Ca n’a pas trop changé en fait, moi j’ai grandi et oui ça a changé parce que j’ai grandi et j’ai réalisé que des personnes ne vont pas changer. Moi je peux changer. Je ne changerai pas la personne, mais je peux l’aimer. Ma vie, c’est un choix. SI je choisis que cette personne peut me faire mal, ça va me faire mal. Et aimer, c’est pardonner aussi. Il faut pardonner aussi, le pardon c’est important pour réussir à aimer en fait.

Quelle image ou quel mot te vient à l’esprit lorsque tu penses à ta famille ou tes parents ? 
C’est la famille, c’est là, et que la famille est une relation qui est là depuis mon enfance, ce sera toujours là. Et accepter qui ils sont car si on n’accepte pas qui ils sont ça prend beaucoup trop de place.

Ton placement a-t-il eu une influence sur ce que tu es devenue aujourd’hui ?

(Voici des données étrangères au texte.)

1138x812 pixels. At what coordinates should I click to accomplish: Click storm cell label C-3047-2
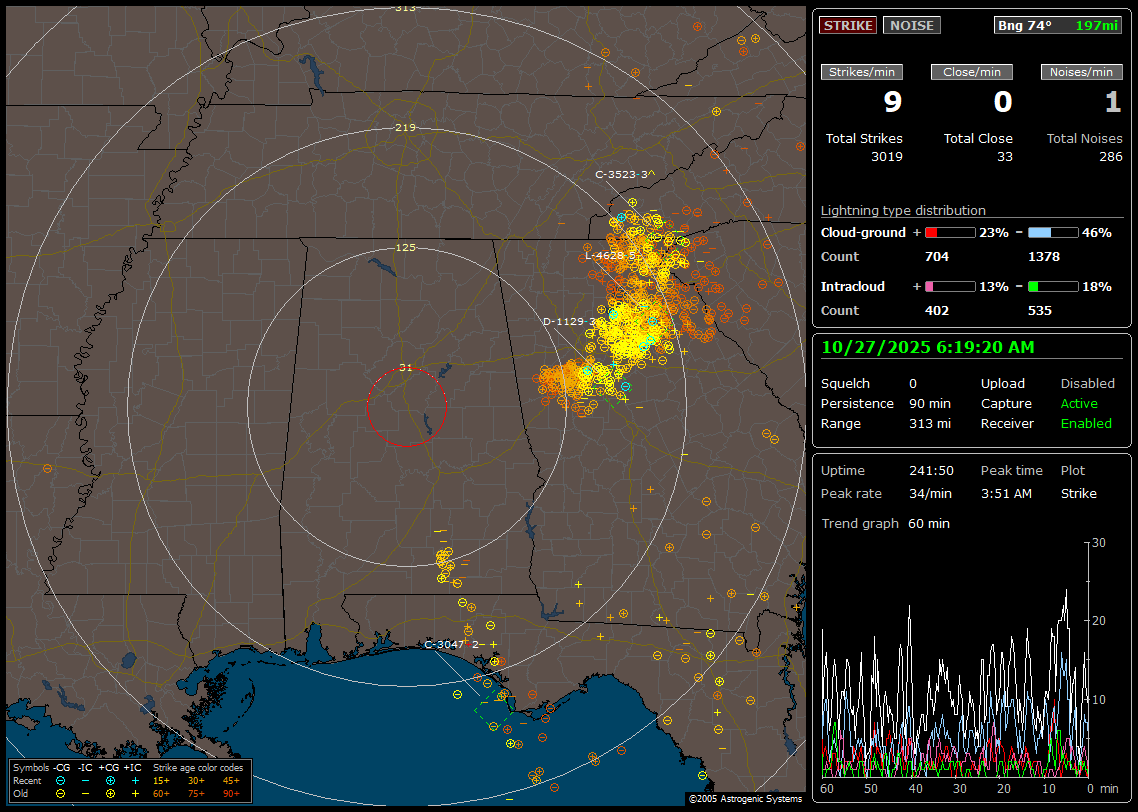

Oui, bien sûr. Je pense que c’était mon chemin pour moi mais que en vrai la Fontanelle ça m’a aidée à être plus moi-même, à moins jouer des rôles avec les gens pour être acceptée. Je me sentais bien à la Fontanelle et je n’avais plus peur de louper des trucs sur les réseaux sociaux, de ne plus appartenir à tel ou tel groupe… J’ai développé de la sécurité intérieure.